Yukarıda ifade ettiğim şekilde ortaya çıkan siyasi bozuklukları ancak ve ancak ‘yerli’ ve ‘milli’ olan bir siyasi düşünce sistemi ortadan kaldırabilir. Tarihi ile barışık, toplumsal kesimlerin sorunlarını ve hassasiyetlerini bilen, Mukeddesatına hakim, yaşadığı coğrafyanın yağmuruyla beslenmiş, toprağında filizlenmiş bir düşünce sistemi mevcut siyasi bozuklukların açtığı yaraları tedavi edebilir.
Düşünce adamlarımız tarafından ‘Türklük gurur ve şuuru ile İslam ahlak ve fazileti’ diye tabir edilen bu değer ile 1000 yıldır şekillenen Türk-İslam ülküsü bugünkü sistemsizliğin, bugünkü sorunların hepsine karşı bir çözüme sahiptir ve çözüm üretme sevdası içerisindedir.
Bu düşünce sistemi;
Günü birlik meseleler yerine tarihin getirdiği ayrılıkları çözmenin yollarını kendi içerisinde barındırmaktadır.
Bu düşünce sistemi;
Batının 200 yıllık rüzgarıyla şekillenen siyasi düşünceler karşısında milli ve manevi bir duruşu ifade etmektedir.
Bu düşünce sistemi;
Merkez olarak birliği, sevgiyi ve saygıyı temel almıştır.
Ve en önemlisi bu düşünce sistemi maddi değerler üzerine değil; ahlaki, ilmi ve iman değerleri üzerine kurulmuştur. Bu düşünce sisteminin hakim olduğu Selçuklu ve Osmanlı gibi devletlerde maddi değerlerden öte bu düşünce ve değerler ile şekillenmiş, hakimiyetlerini bu çizgide kurmuşlardır.

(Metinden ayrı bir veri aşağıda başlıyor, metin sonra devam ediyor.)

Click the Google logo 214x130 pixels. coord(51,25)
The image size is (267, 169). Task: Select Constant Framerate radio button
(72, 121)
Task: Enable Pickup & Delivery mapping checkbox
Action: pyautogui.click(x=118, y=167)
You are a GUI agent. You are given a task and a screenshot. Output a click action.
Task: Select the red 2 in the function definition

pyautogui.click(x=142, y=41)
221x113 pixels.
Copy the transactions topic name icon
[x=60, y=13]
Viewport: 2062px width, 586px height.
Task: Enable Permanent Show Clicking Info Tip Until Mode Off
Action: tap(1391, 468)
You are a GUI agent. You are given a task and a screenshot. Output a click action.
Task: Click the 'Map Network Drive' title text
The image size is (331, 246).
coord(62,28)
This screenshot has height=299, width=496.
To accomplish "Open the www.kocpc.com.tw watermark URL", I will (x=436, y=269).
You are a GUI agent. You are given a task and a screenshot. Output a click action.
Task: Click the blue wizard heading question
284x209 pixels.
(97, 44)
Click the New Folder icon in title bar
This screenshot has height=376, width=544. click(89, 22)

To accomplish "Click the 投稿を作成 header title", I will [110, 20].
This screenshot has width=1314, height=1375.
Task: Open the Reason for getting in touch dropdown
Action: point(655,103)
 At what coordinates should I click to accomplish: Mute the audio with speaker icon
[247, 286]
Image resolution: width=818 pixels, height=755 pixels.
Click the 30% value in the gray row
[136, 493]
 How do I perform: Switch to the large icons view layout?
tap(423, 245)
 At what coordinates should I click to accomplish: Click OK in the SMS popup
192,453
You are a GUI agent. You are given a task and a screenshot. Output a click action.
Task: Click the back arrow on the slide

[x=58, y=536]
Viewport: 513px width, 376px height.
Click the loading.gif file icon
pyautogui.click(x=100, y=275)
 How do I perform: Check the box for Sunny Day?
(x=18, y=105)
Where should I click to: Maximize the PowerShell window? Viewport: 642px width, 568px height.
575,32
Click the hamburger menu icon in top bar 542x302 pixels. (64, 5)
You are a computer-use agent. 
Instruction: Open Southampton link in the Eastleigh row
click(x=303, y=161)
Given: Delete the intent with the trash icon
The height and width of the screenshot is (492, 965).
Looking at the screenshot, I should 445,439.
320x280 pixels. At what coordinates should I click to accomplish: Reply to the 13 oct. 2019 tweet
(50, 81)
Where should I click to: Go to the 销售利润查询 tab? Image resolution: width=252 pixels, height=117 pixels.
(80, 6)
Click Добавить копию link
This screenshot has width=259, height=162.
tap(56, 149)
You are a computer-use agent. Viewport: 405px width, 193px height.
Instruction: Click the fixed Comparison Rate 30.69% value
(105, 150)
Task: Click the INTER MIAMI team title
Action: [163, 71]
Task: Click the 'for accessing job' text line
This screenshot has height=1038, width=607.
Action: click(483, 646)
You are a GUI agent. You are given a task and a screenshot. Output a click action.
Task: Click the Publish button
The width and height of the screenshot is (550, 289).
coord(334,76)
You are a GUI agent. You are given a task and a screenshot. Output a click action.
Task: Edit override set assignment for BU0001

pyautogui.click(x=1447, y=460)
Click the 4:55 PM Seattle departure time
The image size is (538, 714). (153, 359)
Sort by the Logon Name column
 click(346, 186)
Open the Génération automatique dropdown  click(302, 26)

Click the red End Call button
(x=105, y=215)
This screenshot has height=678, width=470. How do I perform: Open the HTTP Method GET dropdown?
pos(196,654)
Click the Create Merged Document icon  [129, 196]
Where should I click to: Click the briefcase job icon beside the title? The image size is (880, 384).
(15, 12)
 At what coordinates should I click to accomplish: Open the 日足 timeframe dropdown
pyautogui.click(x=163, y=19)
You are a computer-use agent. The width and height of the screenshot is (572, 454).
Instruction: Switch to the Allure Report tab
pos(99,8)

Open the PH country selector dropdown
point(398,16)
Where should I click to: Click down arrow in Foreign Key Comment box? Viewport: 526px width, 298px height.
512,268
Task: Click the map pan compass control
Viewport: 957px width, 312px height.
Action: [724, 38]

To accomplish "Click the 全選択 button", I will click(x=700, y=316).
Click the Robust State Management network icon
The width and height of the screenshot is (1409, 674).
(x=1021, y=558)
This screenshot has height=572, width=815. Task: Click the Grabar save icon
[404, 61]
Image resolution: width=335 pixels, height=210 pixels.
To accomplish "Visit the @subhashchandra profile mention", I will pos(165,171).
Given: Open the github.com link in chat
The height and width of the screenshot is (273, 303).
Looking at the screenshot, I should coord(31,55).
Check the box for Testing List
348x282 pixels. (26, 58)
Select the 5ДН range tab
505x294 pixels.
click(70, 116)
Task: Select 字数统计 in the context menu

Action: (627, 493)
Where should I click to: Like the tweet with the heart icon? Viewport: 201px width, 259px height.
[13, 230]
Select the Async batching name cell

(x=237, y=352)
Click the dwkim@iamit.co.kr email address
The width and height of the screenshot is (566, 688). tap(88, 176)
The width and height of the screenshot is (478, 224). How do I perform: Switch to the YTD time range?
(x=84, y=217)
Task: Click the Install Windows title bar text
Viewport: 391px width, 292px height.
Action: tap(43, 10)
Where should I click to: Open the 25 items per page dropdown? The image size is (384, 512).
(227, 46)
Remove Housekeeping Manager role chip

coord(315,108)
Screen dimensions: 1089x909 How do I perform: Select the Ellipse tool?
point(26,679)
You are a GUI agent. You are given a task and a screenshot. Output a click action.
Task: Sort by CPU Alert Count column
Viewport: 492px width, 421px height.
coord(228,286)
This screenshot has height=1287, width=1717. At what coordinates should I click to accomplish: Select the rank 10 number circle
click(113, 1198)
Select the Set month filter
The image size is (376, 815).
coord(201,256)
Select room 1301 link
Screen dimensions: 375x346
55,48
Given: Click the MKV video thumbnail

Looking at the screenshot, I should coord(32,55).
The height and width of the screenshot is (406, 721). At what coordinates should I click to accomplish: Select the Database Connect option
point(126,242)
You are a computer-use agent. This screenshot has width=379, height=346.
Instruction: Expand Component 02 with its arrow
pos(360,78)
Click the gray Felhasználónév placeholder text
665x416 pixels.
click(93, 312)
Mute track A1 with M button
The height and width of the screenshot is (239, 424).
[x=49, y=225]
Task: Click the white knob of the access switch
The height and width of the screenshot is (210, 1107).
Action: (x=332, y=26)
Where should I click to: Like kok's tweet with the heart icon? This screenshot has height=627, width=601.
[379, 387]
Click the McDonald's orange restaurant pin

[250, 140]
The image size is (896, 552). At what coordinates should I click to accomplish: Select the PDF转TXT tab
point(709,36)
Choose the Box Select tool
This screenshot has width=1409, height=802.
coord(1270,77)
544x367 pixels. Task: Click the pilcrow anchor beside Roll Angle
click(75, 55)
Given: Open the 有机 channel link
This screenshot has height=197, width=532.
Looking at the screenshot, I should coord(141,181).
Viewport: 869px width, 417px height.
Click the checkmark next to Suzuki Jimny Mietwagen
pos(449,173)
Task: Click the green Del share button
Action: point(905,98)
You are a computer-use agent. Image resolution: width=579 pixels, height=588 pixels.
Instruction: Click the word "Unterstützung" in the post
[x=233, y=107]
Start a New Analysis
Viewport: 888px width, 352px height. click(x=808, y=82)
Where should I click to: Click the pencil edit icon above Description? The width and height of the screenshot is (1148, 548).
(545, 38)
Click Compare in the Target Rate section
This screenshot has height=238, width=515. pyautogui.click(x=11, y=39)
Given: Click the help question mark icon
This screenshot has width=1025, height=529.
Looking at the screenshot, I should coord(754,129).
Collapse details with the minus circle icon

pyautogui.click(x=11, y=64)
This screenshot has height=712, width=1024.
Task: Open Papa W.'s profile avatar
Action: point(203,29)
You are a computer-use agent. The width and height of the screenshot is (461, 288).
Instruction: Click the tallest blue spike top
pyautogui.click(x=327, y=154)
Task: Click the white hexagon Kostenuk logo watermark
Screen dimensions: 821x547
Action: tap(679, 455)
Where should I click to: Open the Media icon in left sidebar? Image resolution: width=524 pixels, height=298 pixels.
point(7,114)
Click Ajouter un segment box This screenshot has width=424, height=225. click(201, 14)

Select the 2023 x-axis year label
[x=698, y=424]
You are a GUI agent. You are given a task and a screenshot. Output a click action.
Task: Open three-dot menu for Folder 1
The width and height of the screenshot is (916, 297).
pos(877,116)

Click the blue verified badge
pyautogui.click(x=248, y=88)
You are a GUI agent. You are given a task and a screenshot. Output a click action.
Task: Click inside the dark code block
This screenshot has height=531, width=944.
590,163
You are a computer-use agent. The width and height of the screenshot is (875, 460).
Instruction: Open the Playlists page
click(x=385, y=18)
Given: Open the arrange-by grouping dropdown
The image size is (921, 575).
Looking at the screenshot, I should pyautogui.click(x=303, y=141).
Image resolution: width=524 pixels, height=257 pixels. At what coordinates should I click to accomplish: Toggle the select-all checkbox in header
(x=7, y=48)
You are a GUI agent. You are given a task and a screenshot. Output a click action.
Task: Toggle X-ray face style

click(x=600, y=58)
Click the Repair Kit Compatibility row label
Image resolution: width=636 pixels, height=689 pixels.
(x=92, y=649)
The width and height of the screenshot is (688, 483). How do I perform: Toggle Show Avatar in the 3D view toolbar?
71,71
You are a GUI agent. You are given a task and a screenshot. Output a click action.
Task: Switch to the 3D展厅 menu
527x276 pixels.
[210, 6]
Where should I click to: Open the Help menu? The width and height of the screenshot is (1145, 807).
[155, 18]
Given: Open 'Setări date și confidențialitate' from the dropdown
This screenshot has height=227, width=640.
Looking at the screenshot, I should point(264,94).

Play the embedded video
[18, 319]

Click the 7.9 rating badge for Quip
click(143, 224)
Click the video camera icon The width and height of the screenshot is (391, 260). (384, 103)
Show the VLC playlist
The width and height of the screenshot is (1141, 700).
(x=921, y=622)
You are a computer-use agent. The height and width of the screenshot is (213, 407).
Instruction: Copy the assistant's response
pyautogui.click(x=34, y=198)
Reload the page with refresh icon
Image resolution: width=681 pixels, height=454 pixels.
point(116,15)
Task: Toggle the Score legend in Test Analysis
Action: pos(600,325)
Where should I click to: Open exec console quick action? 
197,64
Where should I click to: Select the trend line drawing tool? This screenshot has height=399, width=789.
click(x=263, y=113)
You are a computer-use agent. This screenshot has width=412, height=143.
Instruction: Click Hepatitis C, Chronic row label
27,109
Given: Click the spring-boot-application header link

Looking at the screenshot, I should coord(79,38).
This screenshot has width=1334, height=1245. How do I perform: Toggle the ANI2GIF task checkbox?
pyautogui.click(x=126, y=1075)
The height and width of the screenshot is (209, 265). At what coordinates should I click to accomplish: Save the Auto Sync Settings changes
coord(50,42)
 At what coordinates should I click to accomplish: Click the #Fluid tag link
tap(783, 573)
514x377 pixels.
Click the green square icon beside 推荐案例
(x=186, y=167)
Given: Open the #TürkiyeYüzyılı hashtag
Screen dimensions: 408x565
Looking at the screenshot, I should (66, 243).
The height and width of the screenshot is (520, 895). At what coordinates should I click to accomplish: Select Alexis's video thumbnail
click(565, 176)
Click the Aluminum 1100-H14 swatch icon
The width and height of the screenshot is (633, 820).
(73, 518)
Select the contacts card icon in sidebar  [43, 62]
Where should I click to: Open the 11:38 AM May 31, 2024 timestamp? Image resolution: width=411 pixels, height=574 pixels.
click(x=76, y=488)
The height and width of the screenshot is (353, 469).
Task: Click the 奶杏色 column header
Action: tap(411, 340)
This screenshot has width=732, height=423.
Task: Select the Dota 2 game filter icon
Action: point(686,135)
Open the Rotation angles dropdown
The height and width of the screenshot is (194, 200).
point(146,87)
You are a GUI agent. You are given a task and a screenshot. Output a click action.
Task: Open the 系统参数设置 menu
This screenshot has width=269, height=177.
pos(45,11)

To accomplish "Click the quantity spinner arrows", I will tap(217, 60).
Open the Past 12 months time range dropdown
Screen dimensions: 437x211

İşte bu temel noktalardan aldığımız mesaj Türk-İslam Ülkücülerinin, Türk Milliyetçilerinin günü birlik kavgalar ile şekillenen bir siyaset yerine tarihimizin çizdiği sınırlar doğrultusunda bir hareket tarzını benimsemesi gerektiğidir.
Sorun onlarda, çözüm bizdedir!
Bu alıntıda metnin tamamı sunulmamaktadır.